Emotion regulation training works for people with the emotion regulation issues that are regrettably today still called “borderline personality disorder.” It sucks to have any sort of mental struggle. But the good news for people with emotion regulation struggles is that there are well-studied and effective training-type therapies that get close to correcting a root cause. Numerous modern brain-imaging studies have shown that these types of training therapies reduce the overactive limbic system and strengthen its connections with the emotion-regulating prefrontal cortex.

The silver lining of borderline personality

The thing with human beings is that our greatest vulnerabilities often provide clues about our greatest potential strengths.

Up to this point, I’ve been focused on the problems of intense or reactive emotion – about how the emotion engine revs too easily or to rapidly.

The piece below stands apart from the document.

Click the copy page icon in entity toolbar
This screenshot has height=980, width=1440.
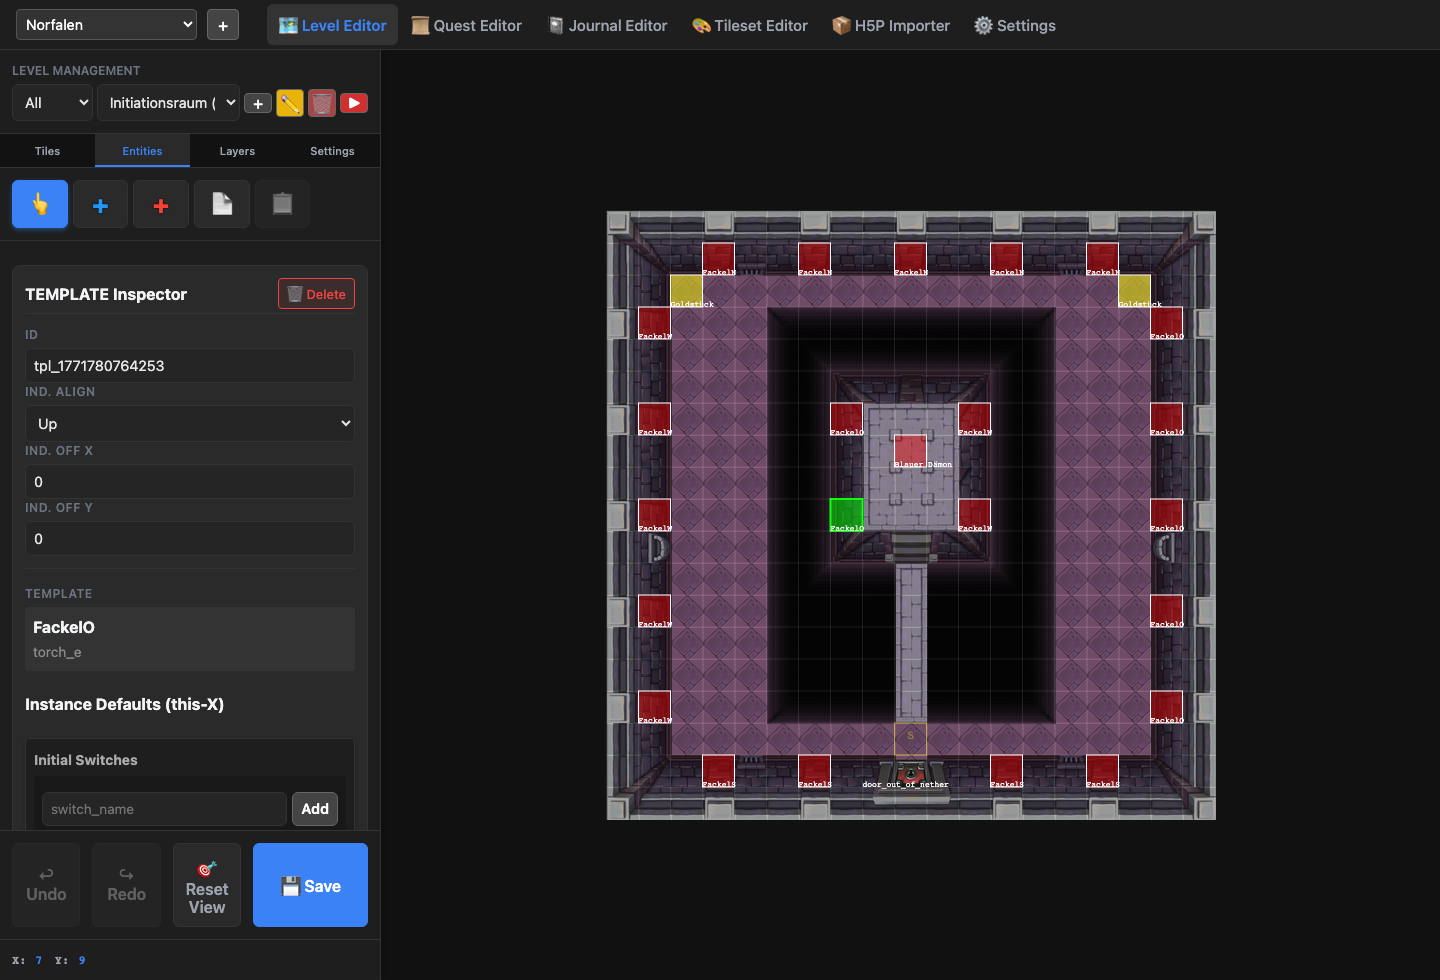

On some levels, the brain is like a car. It has a lot of complicated parts that work together (behind the scenes, usually far outside of our awareness) to get us where we would like to be.

If the brain were a car, though, it would be a very high-performance vehicle – like a Lamborghini. The problem is – for all of us – we’re not given instructions about how to operate that magnificent machine. So most of us spend a good part of our lives driving from ditch, to post, to wall, to ditch – getting where we want to go in a halting, jerky way… and crashing quite often.

But once you understand how your brain really works – particularly the emotion pieces – and learn how to regulate it, you’ll find that it takes you far and fast, wherever you decide to steer it.

So you can think of emotion regulation therapy as a driver’s course.

The other thing about “borderline personality” is this: the ability to experience deep emotion is also a gift. It becomes possible to experience life in ways that are more vivid and more beautiful than others may ever have access to. When such a person is healthy, they can use their depth of experience to drive really great thought and have truly rich experience. The capacity for strong emotion can be difficult to live with, but it can also be a treasure.